# Data extracted from a collection
☆ ☆ ☆

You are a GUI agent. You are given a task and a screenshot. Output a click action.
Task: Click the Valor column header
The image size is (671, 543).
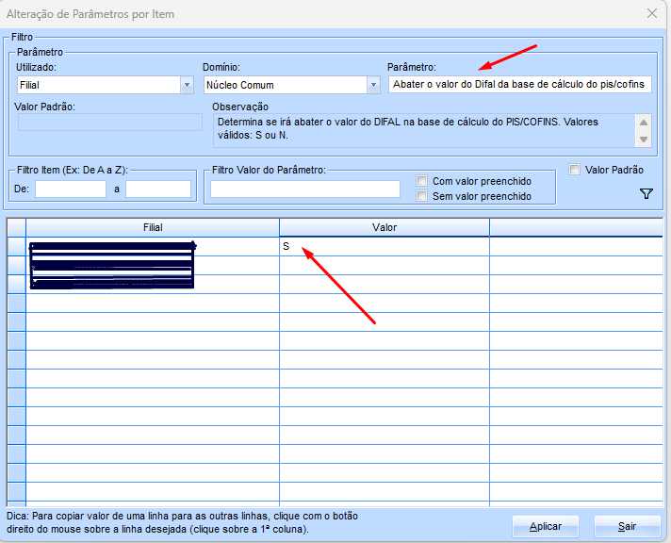tap(385, 227)
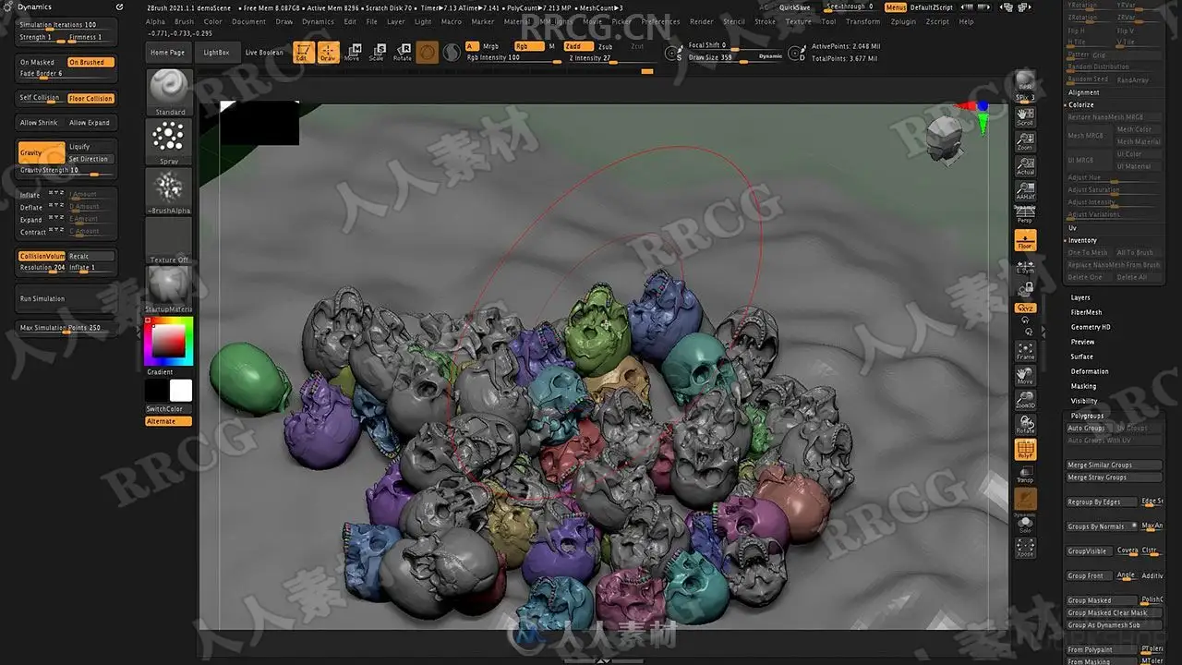Expand the Layers subpalette

click(1080, 297)
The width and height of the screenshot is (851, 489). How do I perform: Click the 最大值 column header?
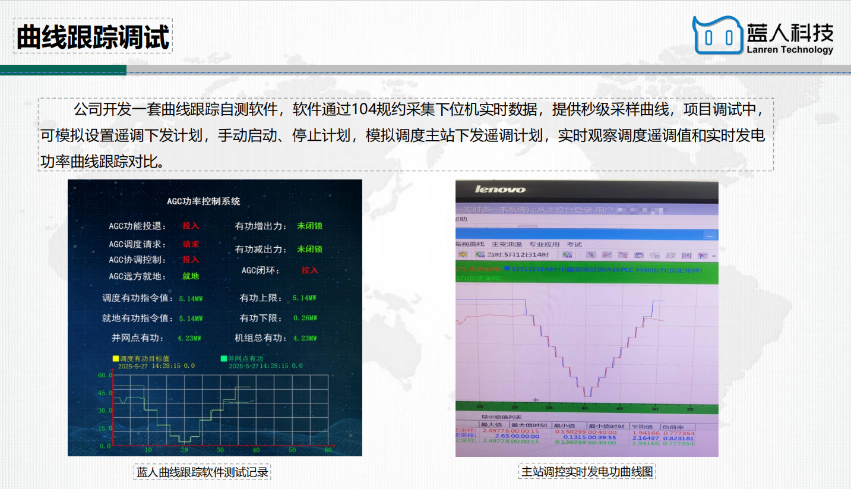(492, 425)
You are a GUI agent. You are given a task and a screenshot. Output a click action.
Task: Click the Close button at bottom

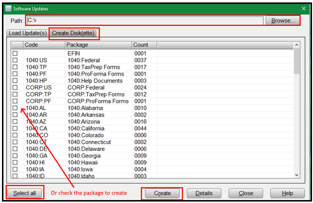point(246,193)
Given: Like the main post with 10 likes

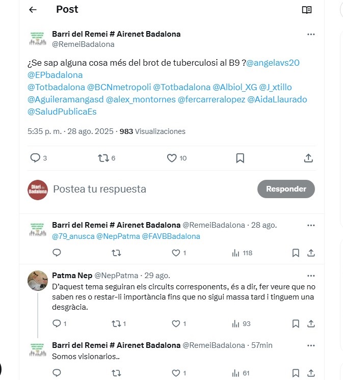Looking at the screenshot, I should [x=177, y=158].
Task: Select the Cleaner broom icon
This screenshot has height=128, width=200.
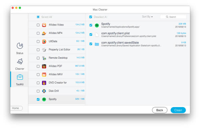Action: (x=20, y=61)
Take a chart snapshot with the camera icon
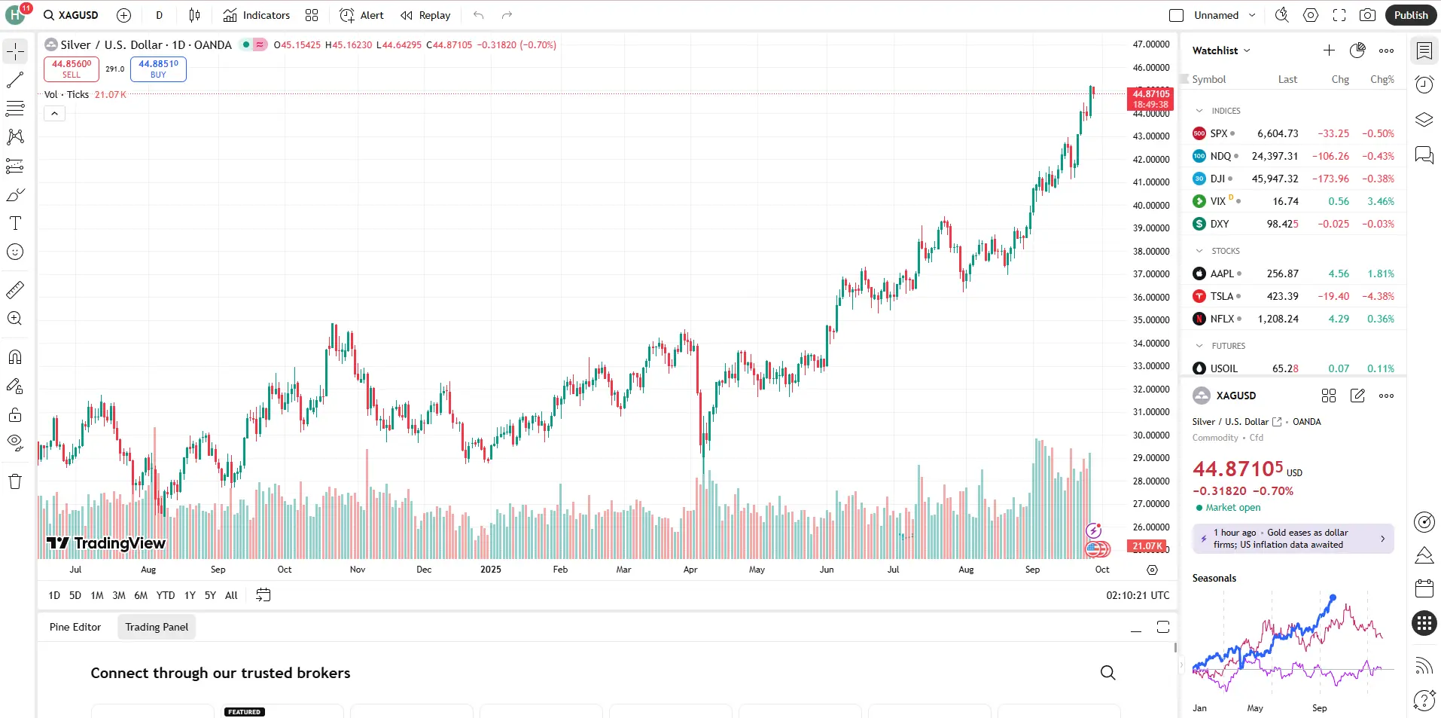The width and height of the screenshot is (1441, 718). coord(1367,15)
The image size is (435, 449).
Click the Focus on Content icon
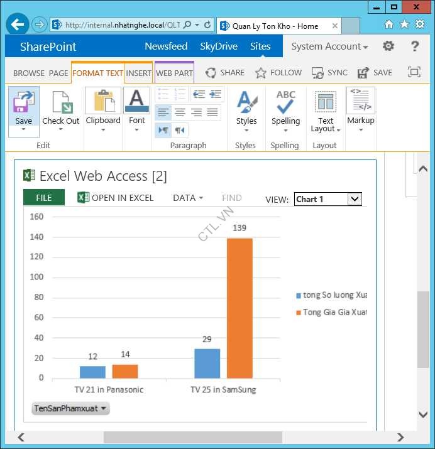pos(414,72)
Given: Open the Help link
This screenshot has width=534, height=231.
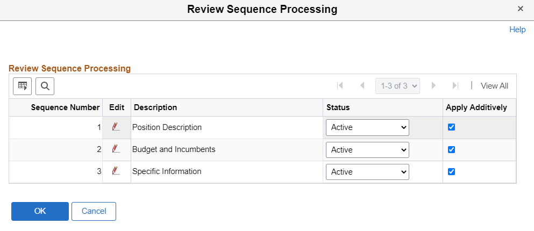Looking at the screenshot, I should (517, 30).
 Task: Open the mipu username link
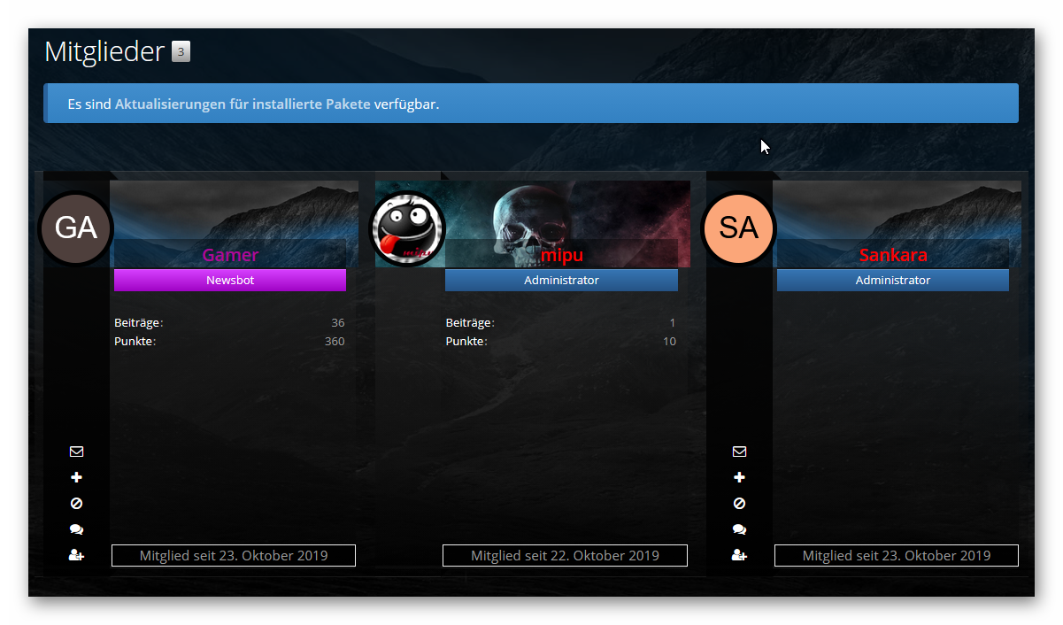561,256
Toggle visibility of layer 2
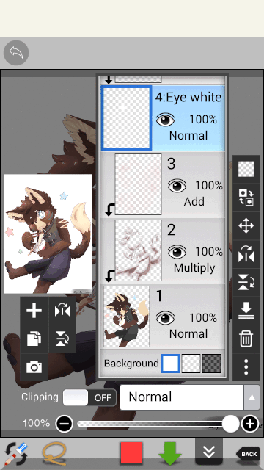This screenshot has width=264, height=470. [177, 252]
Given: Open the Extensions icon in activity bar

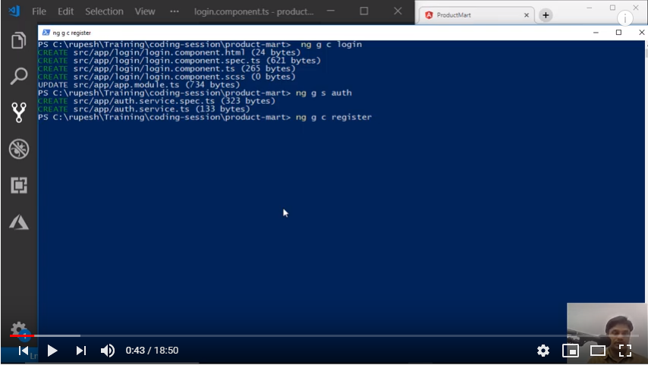Looking at the screenshot, I should pos(19,185).
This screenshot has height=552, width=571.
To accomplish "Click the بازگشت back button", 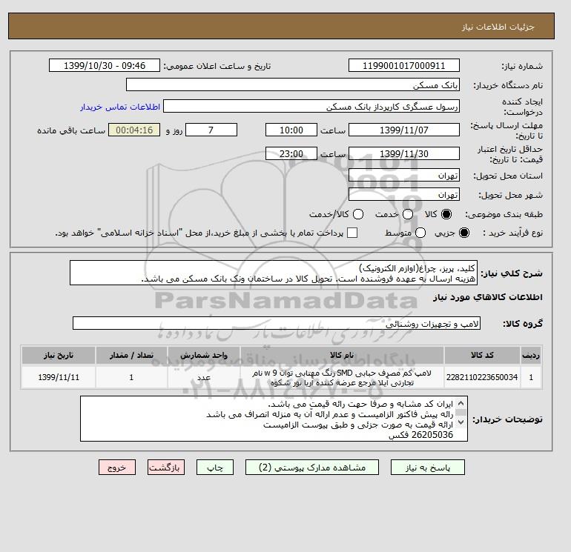I will pyautogui.click(x=166, y=468).
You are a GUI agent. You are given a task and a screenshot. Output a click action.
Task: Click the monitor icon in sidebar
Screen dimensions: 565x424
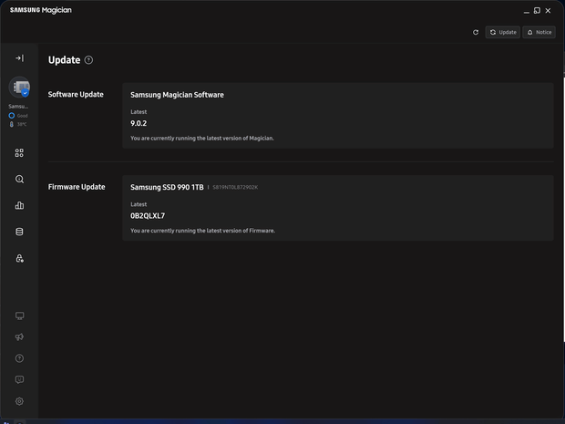point(19,315)
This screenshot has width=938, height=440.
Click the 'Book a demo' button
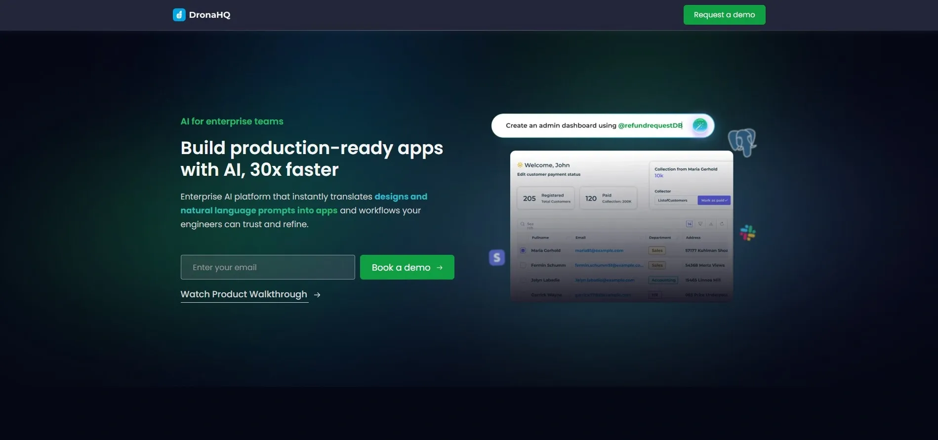point(407,267)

☆ ☆ ☆

Each line from the one holding "Screen dimensions: 565x424" to the end of the records above must be copied exactly; the pictures must not be copied.

# Exercise output
Screen dimensions: 565x424
point(19,315)
This screenshot has width=938, height=440.
Click the 'Book a demo' button
point(407,267)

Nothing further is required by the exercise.